* Excerpt
The working concentrations (20, 40, 60, 80, and 100µg/ml) were prepared from the stock solution by dilution method. 1ml of various dilutions of standard/ sample was added to 5ml of freshly prepared DPPH solution (0.1mM) in different volumetric flasks (10ml). The contents were shaken vigorously and were allowed to stand in the dark for 30 minutes. The control solution was prepared by the addition of 1ml of distilled water to 5ml of DPPH solution. The solution was kept in darkness for 30 minutes. The reduction in color of DPPH solution in the standard samples and control was measured at 517nm against a blank (methanol) on a UV- Visible spectrophotometer (Shimadzu UV 1650 PC). The radical scavenging activity (RSA) was calculated as a percentage of DPPH discoloration using the equation:
% RSA= 100 × (1 - AT / AC)
AT: Absorbance of DPPH solution containing test sample/ standard. AC: Absorbance of DPPH solution containing methanol. The assay was carried out in triplicate and results were expressed as mean ± SEM.

* Prompt
Can you write out the DPPH assay excerpt word for word, from "The working concentrations" up to and including "(1 - AT / AC)"? Use only the DPPH assay excerpt and nothing beyond it.

* Data section
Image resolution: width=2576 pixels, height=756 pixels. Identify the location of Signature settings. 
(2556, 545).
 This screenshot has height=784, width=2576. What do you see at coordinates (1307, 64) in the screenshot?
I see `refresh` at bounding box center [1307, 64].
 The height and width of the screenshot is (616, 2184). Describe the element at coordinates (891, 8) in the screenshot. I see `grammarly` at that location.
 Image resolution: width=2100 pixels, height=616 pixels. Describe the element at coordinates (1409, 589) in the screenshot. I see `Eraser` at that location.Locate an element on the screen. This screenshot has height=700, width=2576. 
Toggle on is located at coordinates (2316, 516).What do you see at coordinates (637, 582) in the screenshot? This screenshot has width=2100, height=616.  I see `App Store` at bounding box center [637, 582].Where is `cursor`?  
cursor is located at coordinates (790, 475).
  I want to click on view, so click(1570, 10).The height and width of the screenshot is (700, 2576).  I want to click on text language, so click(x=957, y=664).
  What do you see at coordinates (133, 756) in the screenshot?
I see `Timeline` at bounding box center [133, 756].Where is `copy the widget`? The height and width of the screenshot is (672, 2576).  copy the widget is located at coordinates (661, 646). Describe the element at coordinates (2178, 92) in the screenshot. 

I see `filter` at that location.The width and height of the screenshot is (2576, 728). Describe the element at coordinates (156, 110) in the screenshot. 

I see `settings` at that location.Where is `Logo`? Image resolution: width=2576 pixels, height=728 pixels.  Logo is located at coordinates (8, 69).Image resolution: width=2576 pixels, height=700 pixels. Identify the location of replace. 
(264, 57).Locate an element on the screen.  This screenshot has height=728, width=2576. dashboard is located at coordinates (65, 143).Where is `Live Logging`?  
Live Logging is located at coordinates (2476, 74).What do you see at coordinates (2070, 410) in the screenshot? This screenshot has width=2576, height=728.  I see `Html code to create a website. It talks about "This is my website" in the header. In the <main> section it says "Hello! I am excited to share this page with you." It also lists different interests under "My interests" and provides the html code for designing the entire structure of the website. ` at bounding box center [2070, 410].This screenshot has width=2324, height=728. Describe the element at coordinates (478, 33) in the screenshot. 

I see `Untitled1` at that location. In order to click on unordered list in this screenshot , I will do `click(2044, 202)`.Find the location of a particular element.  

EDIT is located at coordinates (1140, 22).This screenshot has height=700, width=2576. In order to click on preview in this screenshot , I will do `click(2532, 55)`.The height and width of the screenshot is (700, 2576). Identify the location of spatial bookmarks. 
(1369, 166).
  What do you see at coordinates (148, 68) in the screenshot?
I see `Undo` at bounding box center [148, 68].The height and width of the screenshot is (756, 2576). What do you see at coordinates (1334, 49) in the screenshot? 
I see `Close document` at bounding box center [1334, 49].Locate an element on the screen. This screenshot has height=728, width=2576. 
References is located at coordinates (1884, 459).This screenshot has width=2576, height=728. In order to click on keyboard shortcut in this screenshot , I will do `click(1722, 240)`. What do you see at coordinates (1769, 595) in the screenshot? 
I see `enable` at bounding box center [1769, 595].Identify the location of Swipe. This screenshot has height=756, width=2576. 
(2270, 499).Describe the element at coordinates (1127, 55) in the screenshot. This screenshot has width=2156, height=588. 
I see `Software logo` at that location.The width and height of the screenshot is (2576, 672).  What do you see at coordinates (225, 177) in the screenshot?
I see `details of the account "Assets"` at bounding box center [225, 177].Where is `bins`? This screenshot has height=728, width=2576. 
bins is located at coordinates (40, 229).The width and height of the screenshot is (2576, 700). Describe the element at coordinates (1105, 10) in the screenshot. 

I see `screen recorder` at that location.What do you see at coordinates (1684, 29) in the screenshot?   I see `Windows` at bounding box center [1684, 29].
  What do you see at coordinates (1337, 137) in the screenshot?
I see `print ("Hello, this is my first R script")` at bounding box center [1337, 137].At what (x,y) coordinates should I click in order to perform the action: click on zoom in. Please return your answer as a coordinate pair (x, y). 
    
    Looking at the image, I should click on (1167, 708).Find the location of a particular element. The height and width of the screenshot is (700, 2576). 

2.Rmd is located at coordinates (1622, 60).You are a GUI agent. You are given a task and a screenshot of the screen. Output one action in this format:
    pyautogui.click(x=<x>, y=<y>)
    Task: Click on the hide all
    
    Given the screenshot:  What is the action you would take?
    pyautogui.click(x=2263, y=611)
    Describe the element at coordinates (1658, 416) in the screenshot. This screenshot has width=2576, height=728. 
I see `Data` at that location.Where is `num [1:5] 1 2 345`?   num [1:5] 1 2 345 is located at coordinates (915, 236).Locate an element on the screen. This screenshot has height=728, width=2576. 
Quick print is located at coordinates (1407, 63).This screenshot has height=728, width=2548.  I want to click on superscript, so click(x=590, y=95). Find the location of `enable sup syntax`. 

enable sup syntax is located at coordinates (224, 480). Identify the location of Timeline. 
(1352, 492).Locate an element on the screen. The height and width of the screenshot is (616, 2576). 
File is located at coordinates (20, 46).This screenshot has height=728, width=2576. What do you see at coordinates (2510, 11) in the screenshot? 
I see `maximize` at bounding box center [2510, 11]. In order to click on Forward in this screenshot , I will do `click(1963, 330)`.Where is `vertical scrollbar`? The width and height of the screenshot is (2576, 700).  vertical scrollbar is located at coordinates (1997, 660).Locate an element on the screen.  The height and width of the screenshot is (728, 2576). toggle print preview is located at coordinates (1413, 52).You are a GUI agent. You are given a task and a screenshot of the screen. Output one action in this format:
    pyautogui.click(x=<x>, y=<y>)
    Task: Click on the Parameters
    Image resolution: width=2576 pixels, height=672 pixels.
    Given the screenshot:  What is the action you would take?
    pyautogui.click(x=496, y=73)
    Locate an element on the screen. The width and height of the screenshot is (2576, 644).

* Written response
The working concentrations (20, 40, 60, 80, and 100µg/ml) were prepared from the stock solution by dilution method. 1ml of various dilutions of standard/ sample was added to 5ml of freshly prepared DPPH solution (0.1mM) in different volumetric flasks (10ml). The contents were shaken vigorously and were allowed to stand in the dark for 30 minutes. The control solution was prepared by the addition of 1ml of distilled water to 5ml of DPPH solution. The solution was kept in darkness for 30 minutes. The reduction in color of DPPH solution in the standard samples and control was measured at 517nm against a blank (methanol) on a UV- Visible spectrophotometer (Shimadzu UV 1650 PC). The radical scavenging activity (RSA) was calculated as a percentage of DPPH discoloration using the equation:
% RSA= 100 × (1 - AT / AC)